Pistorius, 27, is accused of murdering Steenkamp, a model, reality TV star and law school graduate. She was 29 when she was killed.
He admits that he fired four bullets through a closed door in his house, killing her, but says he thought he was protecting himself from a burglar.
Prosecutor Gerrie Nel has argued aggressively that Pistorius argued with Steenkamp before killing her. If she was crouched defensively when she was killed, that could support Nel's case, implying that she knew what was coming.
If the judge believes Wolmarans, on the other hand, it could suggest Steenkamp was taken by surprise.

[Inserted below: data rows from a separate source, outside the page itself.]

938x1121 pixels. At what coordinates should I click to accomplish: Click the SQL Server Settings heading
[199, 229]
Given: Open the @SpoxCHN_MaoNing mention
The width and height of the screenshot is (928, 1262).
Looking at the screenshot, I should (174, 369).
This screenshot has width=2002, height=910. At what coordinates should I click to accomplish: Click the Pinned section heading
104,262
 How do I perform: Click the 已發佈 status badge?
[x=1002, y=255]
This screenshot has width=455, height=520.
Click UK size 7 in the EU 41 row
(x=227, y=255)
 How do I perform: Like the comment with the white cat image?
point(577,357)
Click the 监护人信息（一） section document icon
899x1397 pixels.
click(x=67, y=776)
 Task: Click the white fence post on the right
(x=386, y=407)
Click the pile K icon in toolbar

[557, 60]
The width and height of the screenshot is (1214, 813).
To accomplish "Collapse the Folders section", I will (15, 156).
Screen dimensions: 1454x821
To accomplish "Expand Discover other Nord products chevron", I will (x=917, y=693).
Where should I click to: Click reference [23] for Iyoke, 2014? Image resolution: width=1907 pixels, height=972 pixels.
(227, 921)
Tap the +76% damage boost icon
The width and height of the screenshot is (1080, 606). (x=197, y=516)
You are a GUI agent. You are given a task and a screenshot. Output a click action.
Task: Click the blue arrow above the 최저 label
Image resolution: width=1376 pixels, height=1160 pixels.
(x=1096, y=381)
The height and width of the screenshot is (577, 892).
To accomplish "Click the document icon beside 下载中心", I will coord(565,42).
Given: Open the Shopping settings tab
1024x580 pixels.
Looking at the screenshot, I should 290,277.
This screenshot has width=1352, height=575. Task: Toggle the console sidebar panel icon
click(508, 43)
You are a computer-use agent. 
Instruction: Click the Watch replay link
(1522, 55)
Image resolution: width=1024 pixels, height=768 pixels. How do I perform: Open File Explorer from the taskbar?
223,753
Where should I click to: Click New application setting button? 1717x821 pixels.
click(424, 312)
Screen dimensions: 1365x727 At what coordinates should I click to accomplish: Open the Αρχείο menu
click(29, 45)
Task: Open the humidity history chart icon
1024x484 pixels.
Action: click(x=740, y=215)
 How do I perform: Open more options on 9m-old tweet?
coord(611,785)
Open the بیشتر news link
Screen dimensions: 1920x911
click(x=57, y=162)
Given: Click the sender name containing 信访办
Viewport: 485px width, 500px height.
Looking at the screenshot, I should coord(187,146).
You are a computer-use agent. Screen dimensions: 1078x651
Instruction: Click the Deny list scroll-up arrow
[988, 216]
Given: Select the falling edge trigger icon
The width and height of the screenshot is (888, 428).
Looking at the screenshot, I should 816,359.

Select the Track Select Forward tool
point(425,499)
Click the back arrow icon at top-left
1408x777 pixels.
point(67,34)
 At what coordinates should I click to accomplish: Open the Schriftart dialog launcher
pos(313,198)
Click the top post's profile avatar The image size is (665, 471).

Nel battered Wolmarans as the cross-examination began, demanding to know how many different versions of his analysis he gave the defense team, whom he consulted about it and whether he had changed any of his report.
Flustered and occasionally appearing angry, Wolmarans said he had fixed some of the English in his report -- it not being his native language -- but not his conclusions.
He also said he would not have changed his conclusions based on conversations he had over beer with another defense expert, Roger Dixon, because Dixon is not a ballistics expert.
Nel pounced, demanding whether the court should also disregard Dixon's testimony.
Once the questioning turned to the specifics of the night Steenkamp was killed, Wolmarans recovered his composure and stood his ground.
Nel disputed the former police officer's description of where Steenkamp was when the final bullet hit her in the head.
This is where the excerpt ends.